AIM OF THE EXERCISE> Whatever lies between the line with "The width and height of the screenshot is (632, 669)." and the end of the data, both included, must be copied exactly and without pictures.

+---+

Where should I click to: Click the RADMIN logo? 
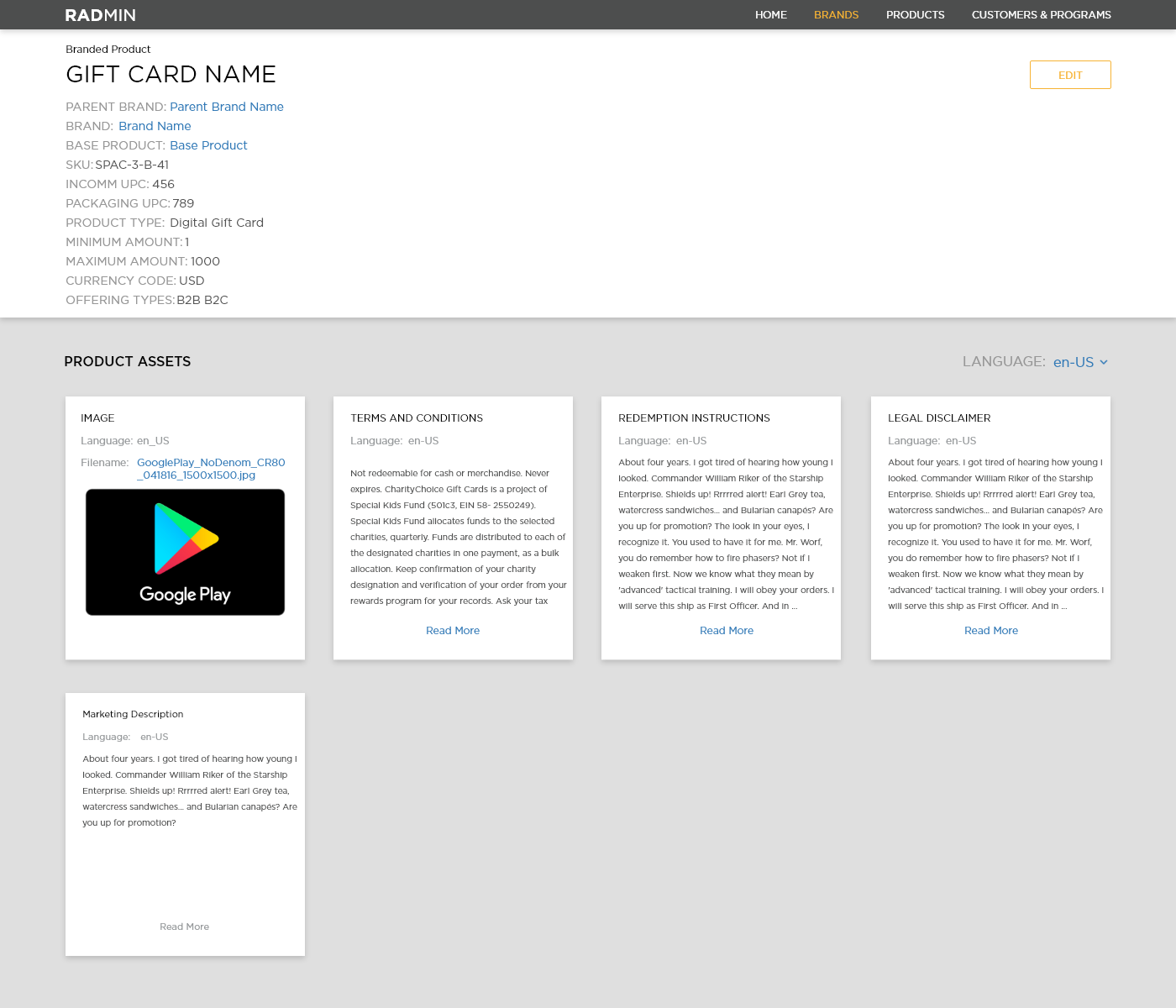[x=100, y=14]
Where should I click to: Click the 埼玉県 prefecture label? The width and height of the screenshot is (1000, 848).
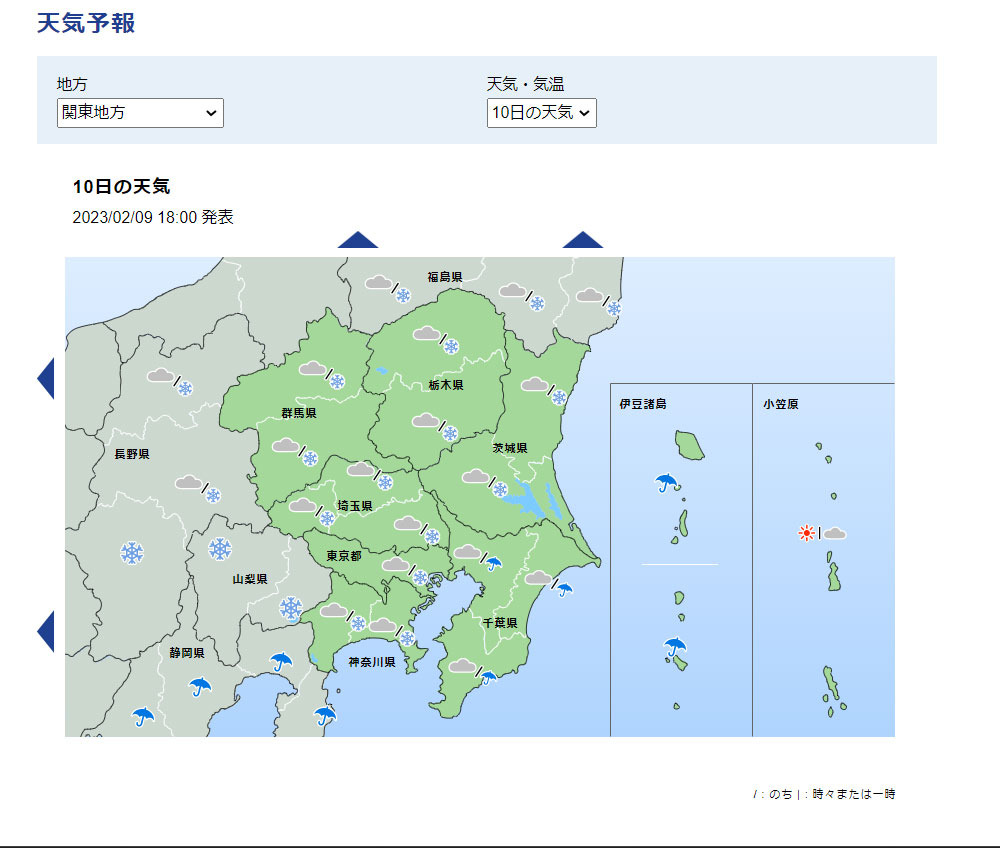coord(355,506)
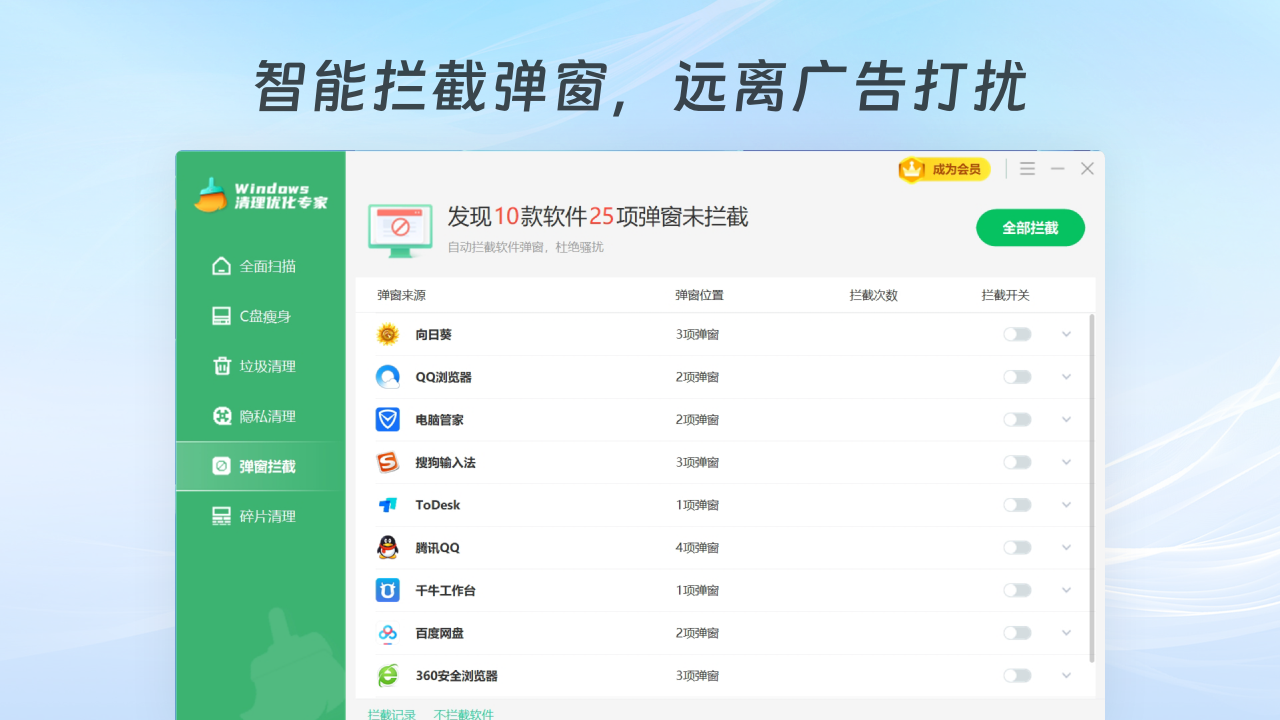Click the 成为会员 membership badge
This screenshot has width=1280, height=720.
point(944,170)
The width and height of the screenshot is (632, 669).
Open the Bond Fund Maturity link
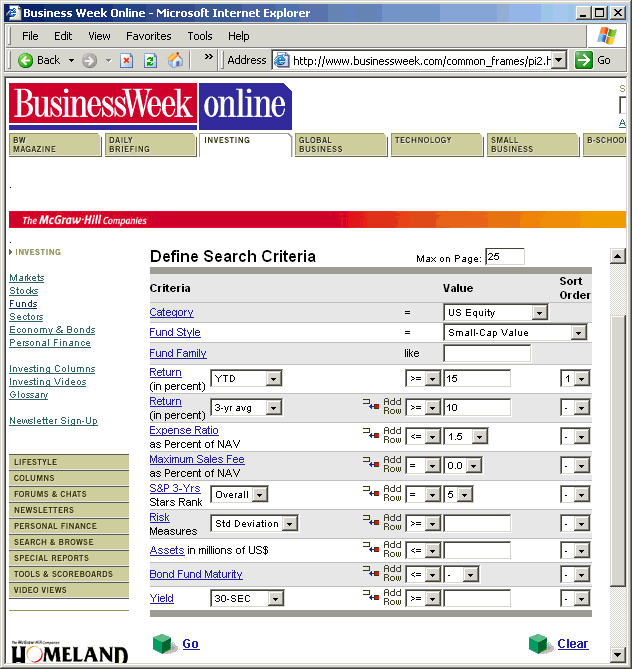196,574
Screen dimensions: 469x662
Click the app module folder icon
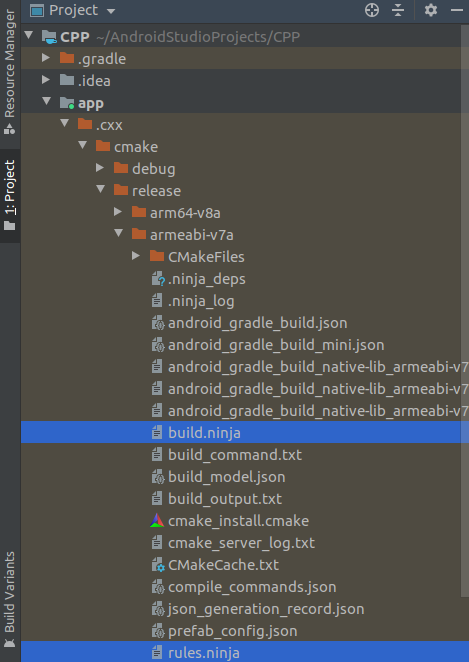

+---+

EXPECTED ANSWER>
The width and height of the screenshot is (632, 669).
Open the Bond Fund Maturity link
196,574
Screen dimensions: 469x662
Click the app module folder icon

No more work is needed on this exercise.